> **SOURCE INFORMATION**:
==============================

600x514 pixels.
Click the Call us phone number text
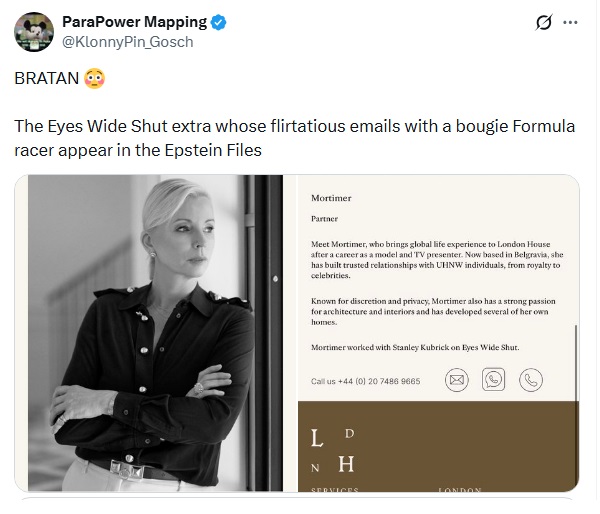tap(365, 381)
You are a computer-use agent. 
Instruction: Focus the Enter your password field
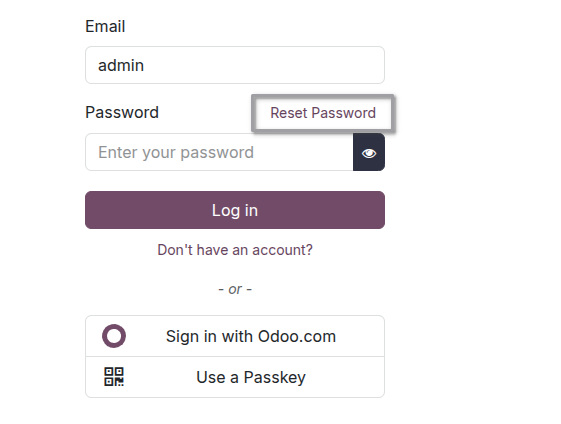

==============================

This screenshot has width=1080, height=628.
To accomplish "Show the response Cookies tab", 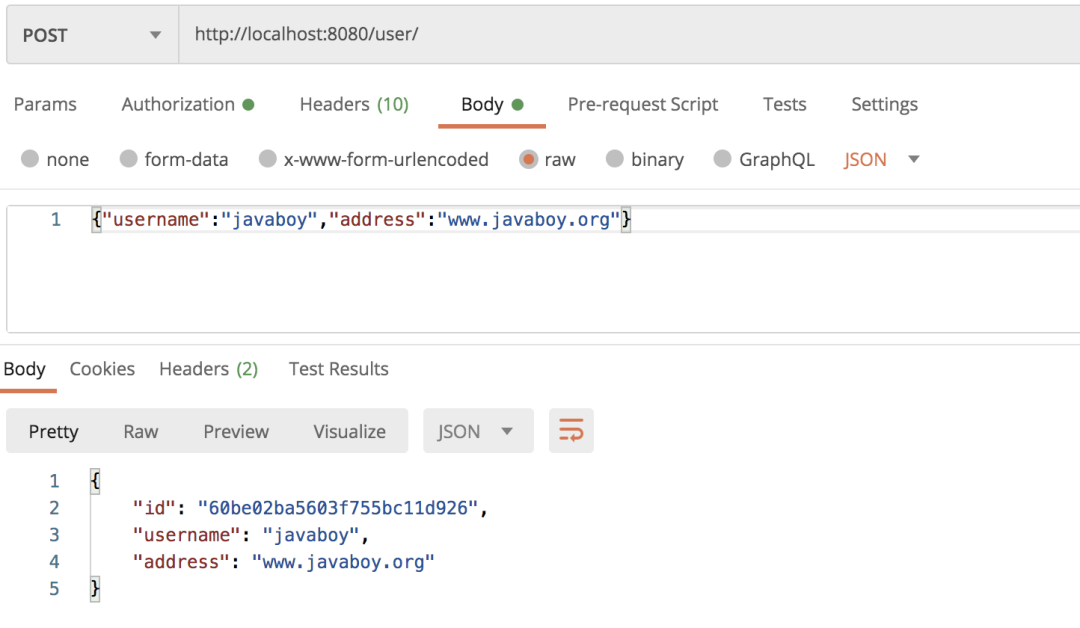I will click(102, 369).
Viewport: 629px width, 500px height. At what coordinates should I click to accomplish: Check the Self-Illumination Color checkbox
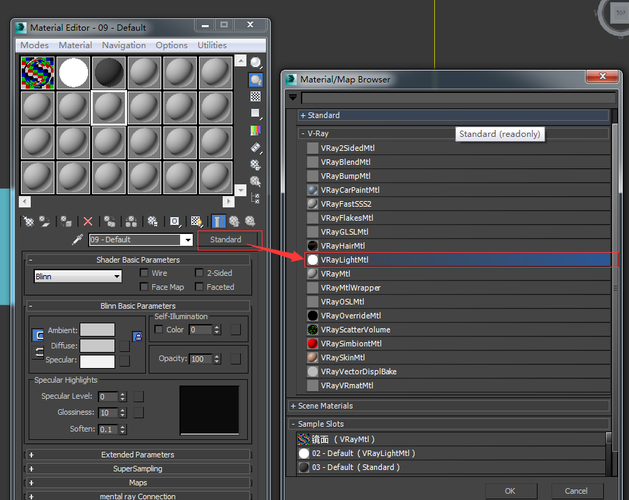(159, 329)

==============================

> **WHAT THE TASK ASKS**: An exact copy of the lines above from the one with "600x514 pixels." up to and including the one with "Instruction: Focus the" is required; reproduce only those lines, omitting all pictures.

> **SOLUTION TO THIS TASK**:
600x514 pixels.
Click the Call us phone number text
tap(365, 381)
You are a computer-use agent. 
Instruction: Focus the Enter your password field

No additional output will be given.